This Is AuburnElectronic Theses and Dissertations

Effects of Ozone Pollution and Climate Variability/Change on Spatial and Temporal Patterns of Terrestrial Primary Productivity and Carbon Storage in China




Ren, Wei

Type of Degree



Forestry and Wildlife Sciences


Over the past several decades, China’s terrestrial ecosystems have experienced severe air pollution and other environmental changes. Quantifying how these environmental changes have affected carbon (C) fluxes and storage in China’s terrestrial ecosystems is crucial to understanding the global C cycle as well as China’s sustainability.
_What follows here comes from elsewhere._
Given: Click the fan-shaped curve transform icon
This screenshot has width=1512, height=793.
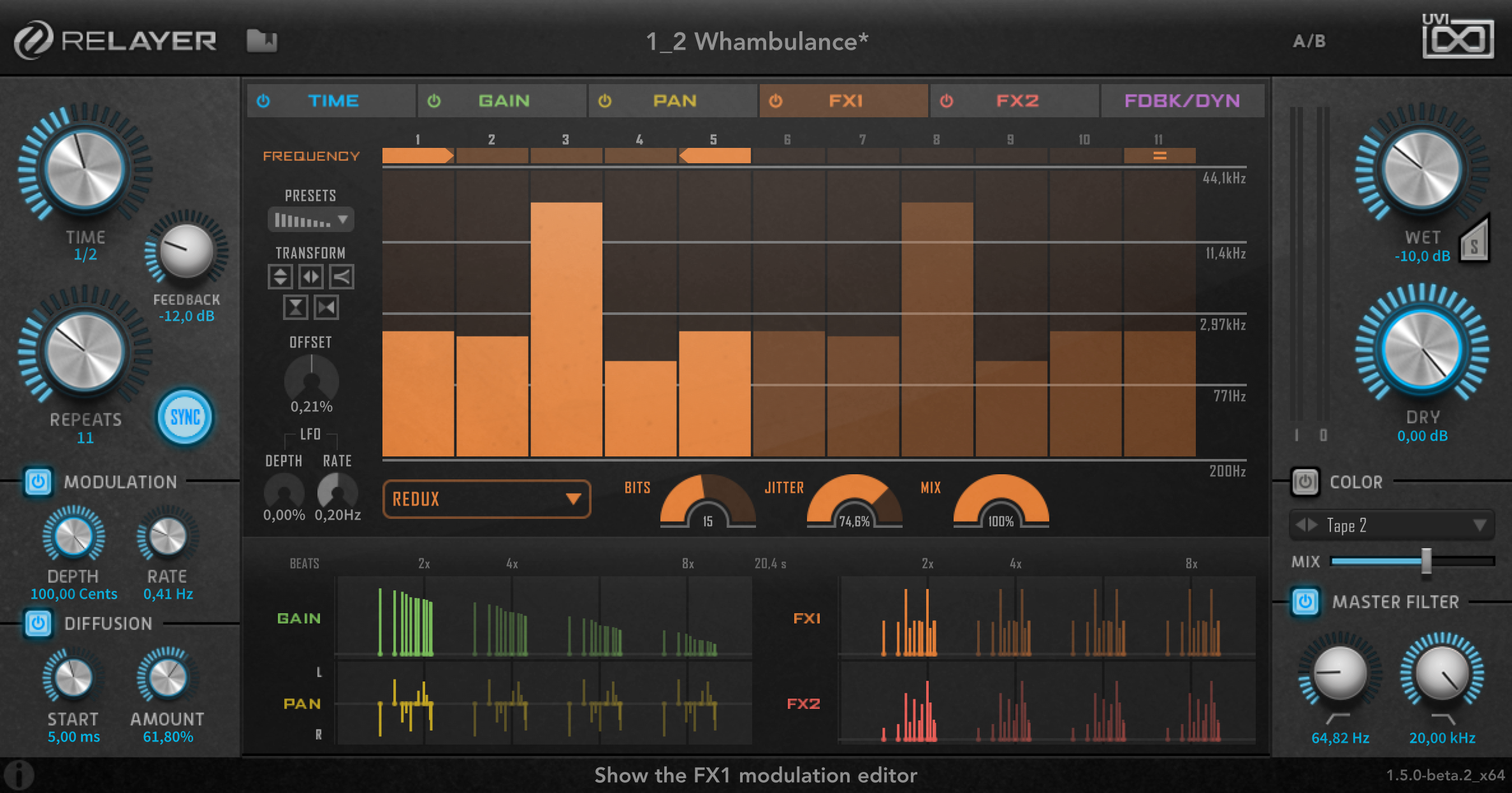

Using an improved Dynamic Land Ecosystem Model (DLEM), I assessed the spatial and temporal patterns of net primary productivity (NPP) and C storage in China’s terrestrial ecosystems in response to tropospheric ozone (O3) pollution and historical climate variability/ change in the context of multi-factor global change during 1961-2005. An overall evaluation has been implemented to investigate how elevated O3 in combination with climate variability has affected the C cycle in terrestrial ecosystems of the nation. The modeled results showed that during 1961-2005, elevated O3 resulted in a mean 4.5% loss in NPP and a 0.9% reduction in total C storage for China’s terrestrial ecosystems as a whole, which has reduced the magnitude of terrestrial C sink during the same period. The reduction of C storage among different terrestrial ecosystems varied from 0.1 Tg C to 312 Tg C (1 T = 1012) with a decreasing rate ranging from 0.2% to 6.9%. For example, China’s grassland ecosystems, distributed mainly in arid and semi-arid regions of North China, were the most vulnerable in response to climate variability/ change and elevated O3. The effect of O3 pollution on China’s forest ecosystems could be accelerated by climate extreme events such as drought. For agricultural ecosystems, some rain-fed cropland areas in arid and semi-arid regions of North China, which experienced high O3 levels and frequent drought events, acted as a C source. However the effect of O3 pollution and climate variability/change on C storage in cropland could be modified by land management (e.g. irrigation and fertilizer). Results from this study indicate that improved air quality could significantly increase productivity and C storage in China’s terrestrial ecosystems and that optimized land management options could enhance the adaptation of terrestrial ecosystem to climate variability/change and air pollution.